■ YOUR GOAL ■
The answer must be a single number: how many lines of the entries below include "Locate".

(Stored data entries)
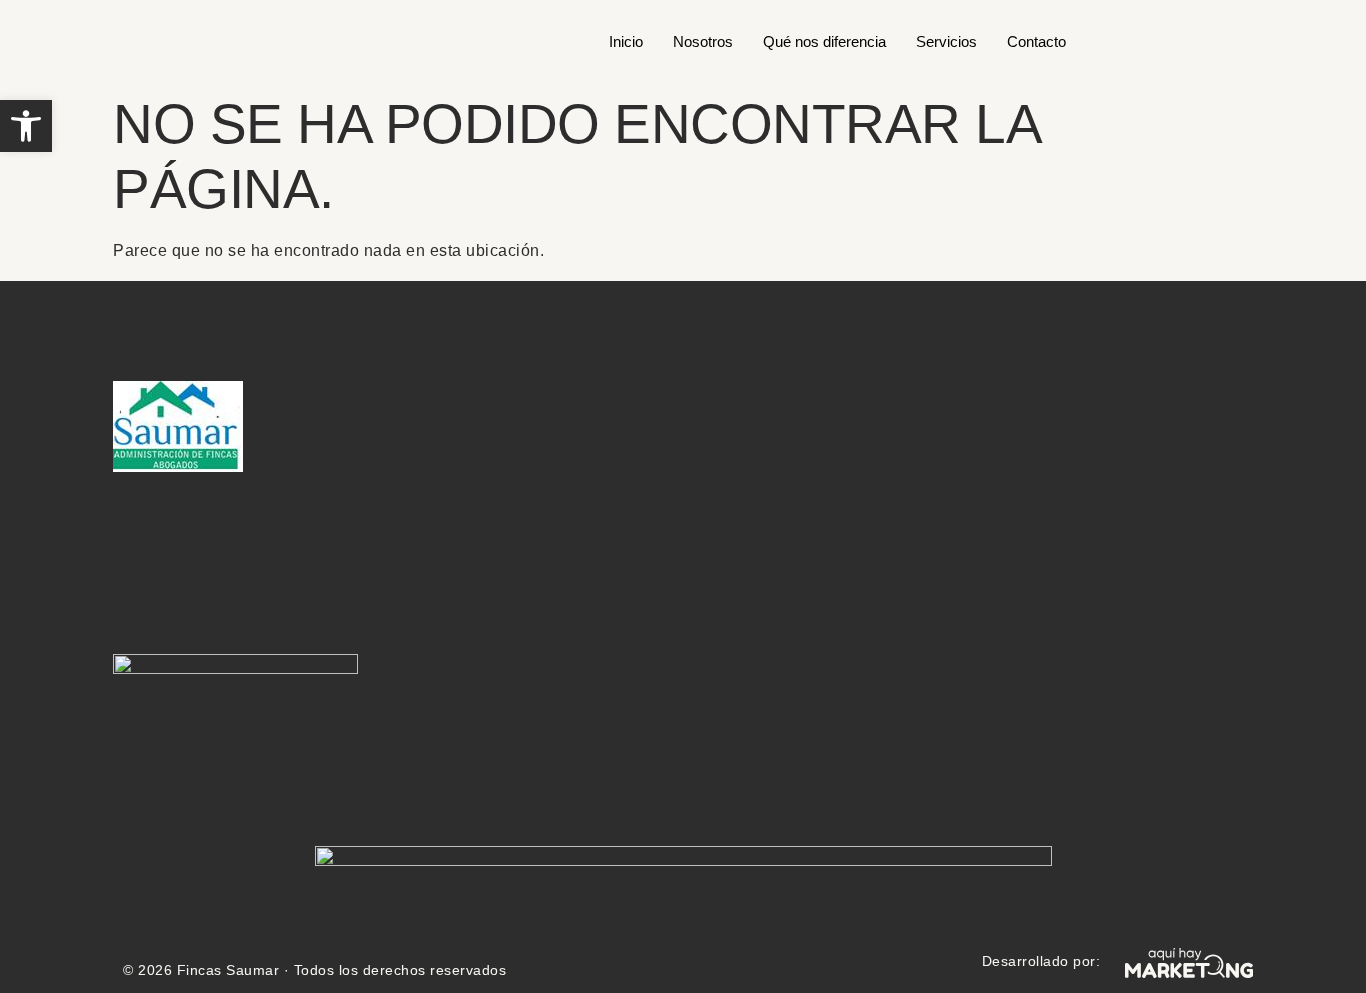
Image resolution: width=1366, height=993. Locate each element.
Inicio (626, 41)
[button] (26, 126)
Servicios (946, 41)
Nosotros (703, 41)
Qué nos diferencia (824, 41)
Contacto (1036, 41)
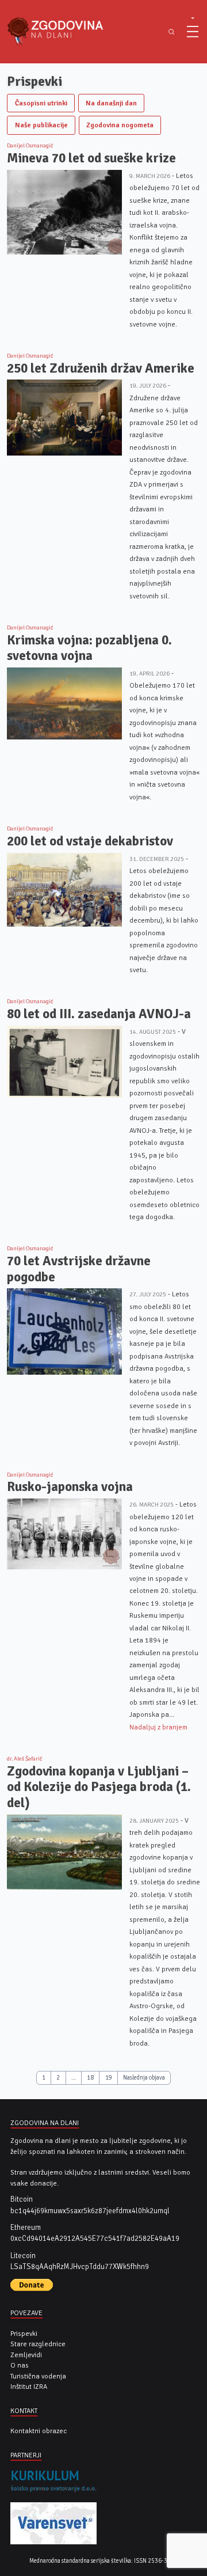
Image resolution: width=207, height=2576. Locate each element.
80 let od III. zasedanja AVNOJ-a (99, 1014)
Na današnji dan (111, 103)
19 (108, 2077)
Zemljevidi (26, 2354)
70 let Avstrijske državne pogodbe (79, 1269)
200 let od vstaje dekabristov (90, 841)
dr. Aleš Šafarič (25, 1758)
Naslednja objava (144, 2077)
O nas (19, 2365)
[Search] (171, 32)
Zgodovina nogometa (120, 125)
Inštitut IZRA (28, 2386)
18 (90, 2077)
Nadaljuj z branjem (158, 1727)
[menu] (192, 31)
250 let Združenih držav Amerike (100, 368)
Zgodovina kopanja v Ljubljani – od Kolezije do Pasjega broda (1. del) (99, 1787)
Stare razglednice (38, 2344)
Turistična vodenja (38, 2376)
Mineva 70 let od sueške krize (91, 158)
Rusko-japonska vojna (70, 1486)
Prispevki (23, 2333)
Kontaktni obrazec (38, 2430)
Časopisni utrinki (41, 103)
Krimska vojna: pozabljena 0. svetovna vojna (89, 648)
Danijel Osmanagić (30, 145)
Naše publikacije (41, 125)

■ ANSWER SPACE ■
2